In other words, you take that rifle as it was manufactured, and you cut the barrel off 8 inches, and you take all the wood off the top of the barrel and cut this off here, and varnish it, and have it blued, and it makes a pretty little gun. It was one that he had wrapped up and handed over the fence, but they had two other guns that type. They had no scopes on them.

Mr. Liebeler. Was there somebody else?

Mr. Slack. That Sunday there sure was. The tall boy had the biggest feet of any kid I ever saw, and about the time he would go to shoot, he would kick with his feet, and I said if my feet was that big I would bump somebody too.

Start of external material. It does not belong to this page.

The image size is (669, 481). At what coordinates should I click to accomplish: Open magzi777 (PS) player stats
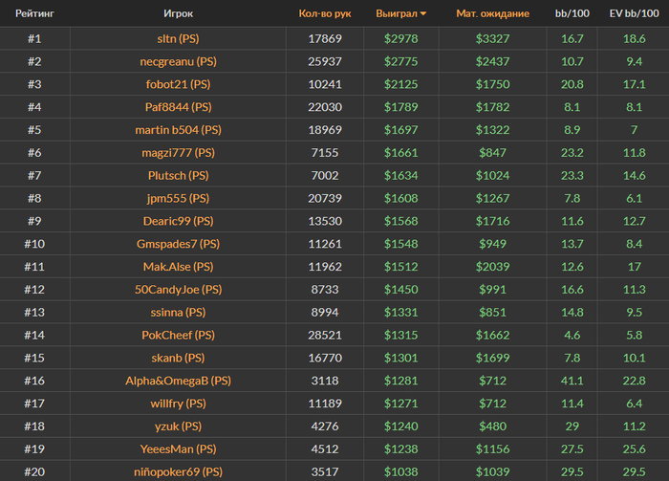178,153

He was the boy that drove him to that rifle range the 17th. They found the boy. He had no connection with him except he had driven him there.

Mr. Liebeler. How do you know they found him?

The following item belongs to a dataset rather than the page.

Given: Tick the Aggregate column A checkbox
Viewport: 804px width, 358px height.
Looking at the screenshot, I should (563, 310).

Mr. Slack. I read it in the paper. I don't know what his name was. Don't know where they found him, but they found him, and he had no connection with him, no more than I had. He just probably begged a ride and he took him to the rifle range, but they had three guns.

Lucille remembers the boy handing the guns over the fence, and they were throwing the guns in the back of the old model car and taking off like they did.

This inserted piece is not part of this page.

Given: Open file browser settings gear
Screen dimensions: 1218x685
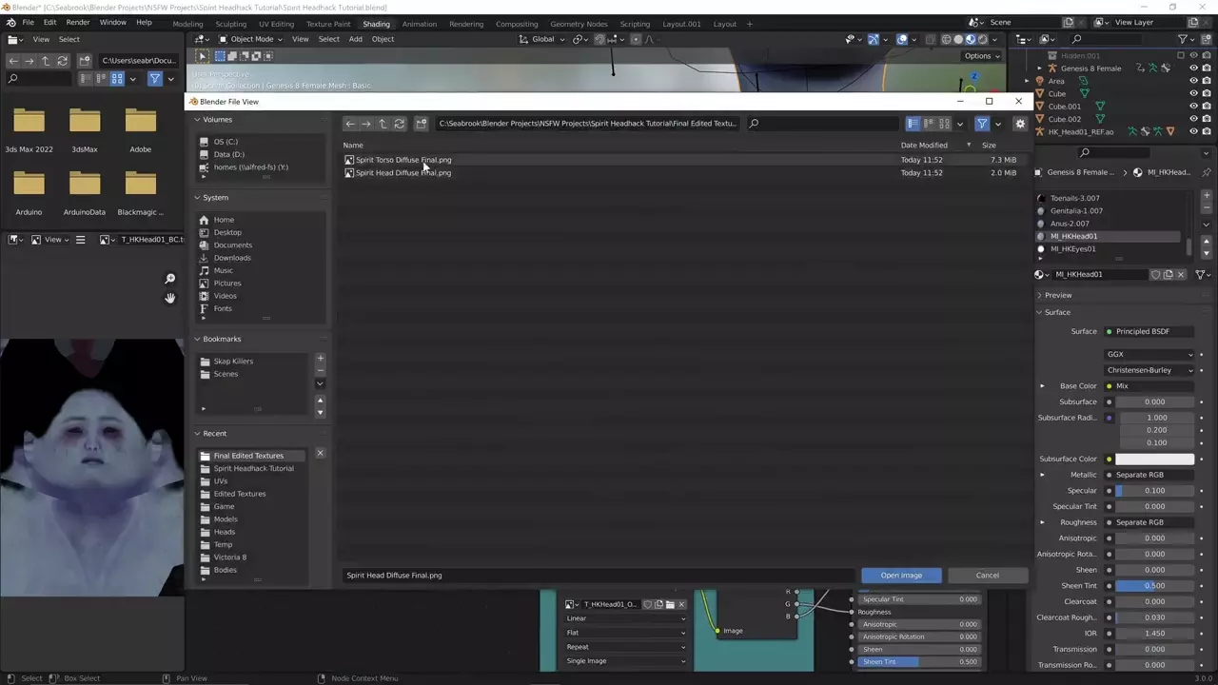Looking at the screenshot, I should click(1020, 124).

And I recognized that because a gun, a good gun, you are not supposed—they just threw those old guns in that car, or they took two of them. Of course, one was wrapped up in a blanket, a dirty looking old grey blanket that had a red trim, I remember. I remember that, because we found an old blanket at our house and I told Lucille I was trying to think, I knew it was something common, this good gun, it was wrapped up and tied up.

The sporterized Italian gun was tied up and he handed it over the fence nicely. And he had a grey and red maroon, looked slick as satin, and I remember it well, what a gun case—you see everything at a shooting place—some bring a rifle in a tote sack and—for a gun case.

The other thing I remember about that blanket he had wrapped around his gun, it was tied up with a rag string that was torn about an inch and a half wide out of a filling station type wipe cloth, a ribbon, pink, and he had torn it up and—to use as a rag string.